Il fenomeno della polarizzazione dell’occupazione trova conferma, sia pure con minore intensità, anche in Europa.
La letteratura economica ha individuato tre fattori principali esplicativi dei processi di polarizzazione: la “routinizzazione”, l’”offshoring” ed il commercio internazionale.
La “routinizzazione” determina la polarizzazione dell’occupazione in quanto l’Ict sostituisce il lavoro nelle attività di tipo routinario mentre è una tecnologia complementare per i lavori a più alta intensità di skill, difficilmente codificabili. L’effetto della “routinizzazione” è particolarmente intenso nelle fasce di lavoro a media intensità di skill, che tendono dunque ad essere sostituite dall’Ict, e meno nelle fasce di lavoro prettamente manuali.

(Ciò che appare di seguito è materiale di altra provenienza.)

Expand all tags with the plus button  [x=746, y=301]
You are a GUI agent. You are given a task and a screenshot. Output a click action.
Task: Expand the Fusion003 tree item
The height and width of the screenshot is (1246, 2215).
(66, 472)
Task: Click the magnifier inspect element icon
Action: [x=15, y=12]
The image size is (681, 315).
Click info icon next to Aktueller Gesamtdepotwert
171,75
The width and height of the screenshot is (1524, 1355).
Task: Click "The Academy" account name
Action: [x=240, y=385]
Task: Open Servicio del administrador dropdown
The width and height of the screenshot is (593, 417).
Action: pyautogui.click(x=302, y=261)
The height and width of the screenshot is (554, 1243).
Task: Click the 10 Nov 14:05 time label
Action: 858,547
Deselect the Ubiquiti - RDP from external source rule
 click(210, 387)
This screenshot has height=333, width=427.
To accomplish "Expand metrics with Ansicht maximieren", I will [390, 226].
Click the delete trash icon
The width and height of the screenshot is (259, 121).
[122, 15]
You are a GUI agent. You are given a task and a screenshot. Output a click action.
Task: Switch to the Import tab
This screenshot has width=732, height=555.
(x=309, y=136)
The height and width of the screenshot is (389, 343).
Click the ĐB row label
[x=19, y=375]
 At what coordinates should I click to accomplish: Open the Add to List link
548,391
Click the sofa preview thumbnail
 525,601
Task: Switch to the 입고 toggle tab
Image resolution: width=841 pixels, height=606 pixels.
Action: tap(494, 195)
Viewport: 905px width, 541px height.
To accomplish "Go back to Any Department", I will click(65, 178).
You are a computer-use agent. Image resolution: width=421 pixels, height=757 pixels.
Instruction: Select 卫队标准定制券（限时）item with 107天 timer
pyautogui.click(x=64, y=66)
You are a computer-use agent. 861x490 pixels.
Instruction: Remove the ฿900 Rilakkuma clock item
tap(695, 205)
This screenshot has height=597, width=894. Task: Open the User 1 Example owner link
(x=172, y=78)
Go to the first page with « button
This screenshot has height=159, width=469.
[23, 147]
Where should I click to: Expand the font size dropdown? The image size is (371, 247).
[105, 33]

Il secondo fattore potenzialmente esplicativo della polarizzazione è costituito dall’offshoring. Mentre i servizi impersonali, come gli operatori dei call center, possono essere delocalizzati, non altrettanto è possibile per i servizi di tipo personale, come ad esempio baby sitter e badanti all’estremo inferiore della scala salariale, o i chirurghi all’estremo superiore.
Il terzo fattore esplicativo della polarizzazione dell’occupazione è infine il commercio internazionale. I paesi ad alto reddito tendono infatti a specializzarsi maggiormente nelle attività produttive ad alta intensità di skill, e a ridurre invece la specializzazione produttiva nei settori a bassa intensità di skill. L’espulsione di occupati in questa seconda area di attività andrebbe poi ad alimentare una maggiore occupazione nei settori economici non esposti al commercio internazionale (ad esempio ristoranti, cure domestiche, ..).
Lo studio di Scarpetta analizza quindi un secondo tema centrale nell’odierno dibattito sull’occupazione: l’impatto dello shortage di competenze Ict sull’evoluzione dell’occupazione.
Emerge, inoltre, che lo sviluppo dell’Ict e delle produzioni basate sull’Ict è molto più rapido negli Stati Uniti ed in Giappone rispetto all’Europa. Il ritardo europeo nell’Ict potrebbe dunque avere un rilievo per comprendere le difficoltà del mercato del lavoro in Europa.
In questo quadro, lo studio di Scarpetta analizza le nuove opportunità di business create dall’Ict (e-entrepreneurship) e, in particolare, il fabbisogno di nuovi skills affinché le nuove opportunità produttive possano concretizzarsi. La potenziale carenza di competenze Ict è analizzata nell’ambito dei Paesi Ocse sulla base di dati resi disponibili nel 2014 dal Programme for the International Assessment of Adult Competences (PIIAC) dell’Ocse.